- Task item -
Exact repetition of the data below is required.

[Saved data entries]
--------------------------------------------------

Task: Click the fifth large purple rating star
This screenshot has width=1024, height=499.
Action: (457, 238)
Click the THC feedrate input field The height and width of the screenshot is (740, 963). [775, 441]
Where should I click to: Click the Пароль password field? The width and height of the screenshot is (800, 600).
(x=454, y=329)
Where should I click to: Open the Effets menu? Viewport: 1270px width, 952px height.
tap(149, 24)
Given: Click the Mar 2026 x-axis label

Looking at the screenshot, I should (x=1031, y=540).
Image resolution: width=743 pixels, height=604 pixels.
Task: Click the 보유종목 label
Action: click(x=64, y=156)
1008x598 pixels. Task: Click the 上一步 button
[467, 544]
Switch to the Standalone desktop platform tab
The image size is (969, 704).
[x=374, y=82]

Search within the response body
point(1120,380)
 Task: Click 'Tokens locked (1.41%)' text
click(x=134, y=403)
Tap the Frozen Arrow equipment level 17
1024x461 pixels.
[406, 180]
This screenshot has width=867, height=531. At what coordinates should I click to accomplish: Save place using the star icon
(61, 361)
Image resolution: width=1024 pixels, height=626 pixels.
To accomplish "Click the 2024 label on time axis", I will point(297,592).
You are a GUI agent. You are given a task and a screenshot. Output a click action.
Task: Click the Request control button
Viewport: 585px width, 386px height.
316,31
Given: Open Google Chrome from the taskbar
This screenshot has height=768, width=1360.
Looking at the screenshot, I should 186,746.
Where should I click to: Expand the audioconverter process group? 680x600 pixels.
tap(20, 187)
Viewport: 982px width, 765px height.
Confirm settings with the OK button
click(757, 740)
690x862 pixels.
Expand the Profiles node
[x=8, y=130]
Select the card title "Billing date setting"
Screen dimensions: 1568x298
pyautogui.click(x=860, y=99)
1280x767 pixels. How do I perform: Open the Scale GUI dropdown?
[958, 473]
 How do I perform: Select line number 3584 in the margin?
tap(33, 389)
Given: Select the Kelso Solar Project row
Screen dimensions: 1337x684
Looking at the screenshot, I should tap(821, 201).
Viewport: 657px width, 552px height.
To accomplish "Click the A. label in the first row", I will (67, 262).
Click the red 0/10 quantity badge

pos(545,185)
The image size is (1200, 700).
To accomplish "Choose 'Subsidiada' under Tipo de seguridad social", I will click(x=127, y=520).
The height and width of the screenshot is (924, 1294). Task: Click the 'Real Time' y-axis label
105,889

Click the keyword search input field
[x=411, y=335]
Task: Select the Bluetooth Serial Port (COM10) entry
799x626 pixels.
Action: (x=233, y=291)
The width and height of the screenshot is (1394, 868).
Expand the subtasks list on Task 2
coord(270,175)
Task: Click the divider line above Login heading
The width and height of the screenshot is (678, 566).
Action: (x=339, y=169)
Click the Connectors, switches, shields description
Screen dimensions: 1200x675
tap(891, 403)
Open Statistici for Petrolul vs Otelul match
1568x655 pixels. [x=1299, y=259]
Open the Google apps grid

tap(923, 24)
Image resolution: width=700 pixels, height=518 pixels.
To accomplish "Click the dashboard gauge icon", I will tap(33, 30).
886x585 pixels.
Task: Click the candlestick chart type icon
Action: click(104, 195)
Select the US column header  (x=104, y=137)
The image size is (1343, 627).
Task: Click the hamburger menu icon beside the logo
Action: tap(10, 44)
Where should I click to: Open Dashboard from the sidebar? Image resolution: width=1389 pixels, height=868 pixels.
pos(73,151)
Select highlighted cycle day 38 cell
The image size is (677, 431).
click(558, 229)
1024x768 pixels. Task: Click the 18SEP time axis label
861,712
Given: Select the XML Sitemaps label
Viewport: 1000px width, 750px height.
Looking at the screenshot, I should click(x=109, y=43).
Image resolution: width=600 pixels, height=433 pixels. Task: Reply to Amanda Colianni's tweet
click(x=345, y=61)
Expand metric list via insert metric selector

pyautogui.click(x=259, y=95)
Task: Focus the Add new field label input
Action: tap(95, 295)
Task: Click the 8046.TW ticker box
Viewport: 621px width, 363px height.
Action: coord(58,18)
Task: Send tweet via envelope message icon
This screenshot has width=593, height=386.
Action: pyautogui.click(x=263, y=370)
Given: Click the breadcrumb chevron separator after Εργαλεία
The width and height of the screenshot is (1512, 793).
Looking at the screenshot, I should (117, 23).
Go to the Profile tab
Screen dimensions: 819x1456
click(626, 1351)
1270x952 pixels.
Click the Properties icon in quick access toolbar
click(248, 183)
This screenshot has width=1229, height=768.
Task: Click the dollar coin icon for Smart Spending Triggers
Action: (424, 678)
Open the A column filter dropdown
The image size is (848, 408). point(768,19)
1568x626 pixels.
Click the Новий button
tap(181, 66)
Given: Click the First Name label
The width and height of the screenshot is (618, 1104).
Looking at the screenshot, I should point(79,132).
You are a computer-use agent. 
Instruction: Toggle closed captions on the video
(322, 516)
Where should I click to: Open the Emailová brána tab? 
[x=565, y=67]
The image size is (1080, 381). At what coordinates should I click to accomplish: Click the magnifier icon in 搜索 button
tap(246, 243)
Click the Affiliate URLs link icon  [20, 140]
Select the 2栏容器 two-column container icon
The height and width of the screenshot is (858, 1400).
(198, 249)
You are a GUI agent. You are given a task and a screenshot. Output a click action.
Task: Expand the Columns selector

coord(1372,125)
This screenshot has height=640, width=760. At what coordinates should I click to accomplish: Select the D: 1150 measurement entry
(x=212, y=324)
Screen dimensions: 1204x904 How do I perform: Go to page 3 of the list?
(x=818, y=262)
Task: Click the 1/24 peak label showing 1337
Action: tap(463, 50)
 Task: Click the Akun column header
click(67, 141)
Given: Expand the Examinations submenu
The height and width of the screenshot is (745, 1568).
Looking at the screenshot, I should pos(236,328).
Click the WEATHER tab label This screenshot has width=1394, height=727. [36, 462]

--------------------------------------------------

- Solution to the problem -
Task: Click the fifth large purple rating star
This screenshot has width=1024, height=499.
Action: (457, 238)
Click the THC feedrate input field The height and width of the screenshot is (740, 963). [775, 441]
Where should I click to: Click the Пароль password field? The width and height of the screenshot is (800, 600).
(x=454, y=329)
Where should I click to: Open the Effets menu? Viewport: 1270px width, 952px height.
tap(149, 24)
Given: Click the Mar 2026 x-axis label

Looking at the screenshot, I should (x=1031, y=540).
Image resolution: width=743 pixels, height=604 pixels.
Task: Click the 보유종목 label
Action: click(x=64, y=156)
1008x598 pixels. Task: Click the 上一步 button
[467, 544]
Switch to the Standalone desktop platform tab
The image size is (969, 704).
[x=374, y=82]

Search within the response body
point(1120,380)
 Task: Click 'Tokens locked (1.41%)' text
click(x=134, y=403)
Tap the Frozen Arrow equipment level 17
1024x461 pixels.
[406, 180]
This screenshot has width=867, height=531. At what coordinates should I click to accomplish: Save place using the star icon
(61, 361)
Image resolution: width=1024 pixels, height=626 pixels.
To accomplish "Click the 2024 label on time axis", I will point(297,592).
You are a GUI agent. You are given a task and a screenshot. Output a click action.
Task: Click the Request control button
Viewport: 585px width, 386px height.
316,31
Given: Open Google Chrome from the taskbar
This screenshot has height=768, width=1360.
Looking at the screenshot, I should 186,746.
Where should I click to: Expand the audioconverter process group? 680x600 pixels.
tap(20, 187)
Viewport: 982px width, 765px height.
Confirm settings with the OK button
click(757, 740)
690x862 pixels.
Expand the Profiles node
[x=8, y=130]
Select the card title "Billing date setting"
Screen dimensions: 1568x298
pyautogui.click(x=860, y=99)
1280x767 pixels. How do I perform: Open the Scale GUI dropdown?
[958, 473]
 How do I perform: Select line number 3584 in the margin?
tap(33, 389)
Given: Select the Kelso Solar Project row
Screen dimensions: 1337x684
Looking at the screenshot, I should tap(821, 201).
Viewport: 657px width, 552px height.
To accomplish "Click the A. label in the first row", I will (67, 262).
Click the red 0/10 quantity badge

pos(545,185)
The image size is (1200, 700).
To accomplish "Choose 'Subsidiada' under Tipo de seguridad social", I will click(x=127, y=520).
The height and width of the screenshot is (924, 1294). Task: Click the 'Real Time' y-axis label
105,889

Click the keyword search input field
[x=411, y=335]
Task: Select the Bluetooth Serial Port (COM10) entry
799x626 pixels.
Action: (x=233, y=291)
The width and height of the screenshot is (1394, 868).
Expand the subtasks list on Task 2
coord(270,175)
Task: Click the divider line above Login heading
The width and height of the screenshot is (678, 566).
Action: (x=339, y=169)
Click the Connectors, switches, shields description
Screen dimensions: 1200x675
tap(891, 403)
Open Statistici for Petrolul vs Otelul match
1568x655 pixels. [x=1299, y=259]
Open the Google apps grid

tap(923, 24)
Image resolution: width=700 pixels, height=518 pixels.
To accomplish "Click the dashboard gauge icon", I will tap(33, 30).
886x585 pixels.
Task: Click the candlestick chart type icon
Action: click(104, 195)
Select the US column header  (x=104, y=137)
The image size is (1343, 627).
Task: Click the hamburger menu icon beside the logo
Action: tap(10, 44)
Where should I click to: Open Dashboard from the sidebar? Image resolution: width=1389 pixels, height=868 pixels.
pos(73,151)
Select highlighted cycle day 38 cell
The image size is (677, 431).
click(558, 229)
1024x768 pixels. Task: Click the 18SEP time axis label
861,712
Given: Select the XML Sitemaps label
Viewport: 1000px width, 750px height.
Looking at the screenshot, I should click(x=109, y=43).
Image resolution: width=600 pixels, height=433 pixels. Task: Reply to Amanda Colianni's tweet
click(x=345, y=61)
Expand metric list via insert metric selector

pyautogui.click(x=259, y=95)
Task: Focus the Add new field label input
Action: tap(95, 295)
Task: Click the 8046.TW ticker box
Viewport: 621px width, 363px height.
Action: coord(58,18)
Task: Send tweet via envelope message icon
This screenshot has width=593, height=386.
Action: pyautogui.click(x=263, y=370)
Given: Click the breadcrumb chevron separator after Εργαλεία
The width and height of the screenshot is (1512, 793).
Looking at the screenshot, I should (117, 23).
Go to the Profile tab
Screen dimensions: 819x1456
click(626, 1351)
1270x952 pixels.
Click the Properties icon in quick access toolbar
click(248, 183)
This screenshot has width=1229, height=768.
Task: Click the dollar coin icon for Smart Spending Triggers
Action: (424, 678)
Open the A column filter dropdown
The image size is (848, 408). point(768,19)
1568x626 pixels.
Click the Новий button
tap(181, 66)
Given: Click the First Name label
The width and height of the screenshot is (618, 1104).
Looking at the screenshot, I should point(79,132).
You are a computer-use agent. 
Instruction: Toggle closed captions on the video
(322, 516)
Where should I click to: Open the Emailová brána tab? 
[x=565, y=67]
The image size is (1080, 381). At what coordinates should I click to accomplish: Click the magnifier icon in 搜索 button
tap(246, 243)
Click the Affiliate URLs link icon  [20, 140]
Select the 2栏容器 two-column container icon
The height and width of the screenshot is (858, 1400).
(198, 249)
You are a GUI agent. You are given a task and a screenshot. Output a click action.
Task: Expand the Columns selector

coord(1372,125)
This screenshot has height=640, width=760. At what coordinates should I click to accomplish: Select the D: 1150 measurement entry
(x=212, y=324)
Screen dimensions: 1204x904 How do I perform: Go to page 3 of the list?
(x=818, y=262)
Task: Click the 1/24 peak label showing 1337
Action: tap(463, 50)
 Task: Click the Akun column header
click(67, 141)
Given: Expand the Examinations submenu
The height and width of the screenshot is (745, 1568).
Looking at the screenshot, I should pos(236,328).
Click the WEATHER tab label This screenshot has width=1394, height=727. [36, 462]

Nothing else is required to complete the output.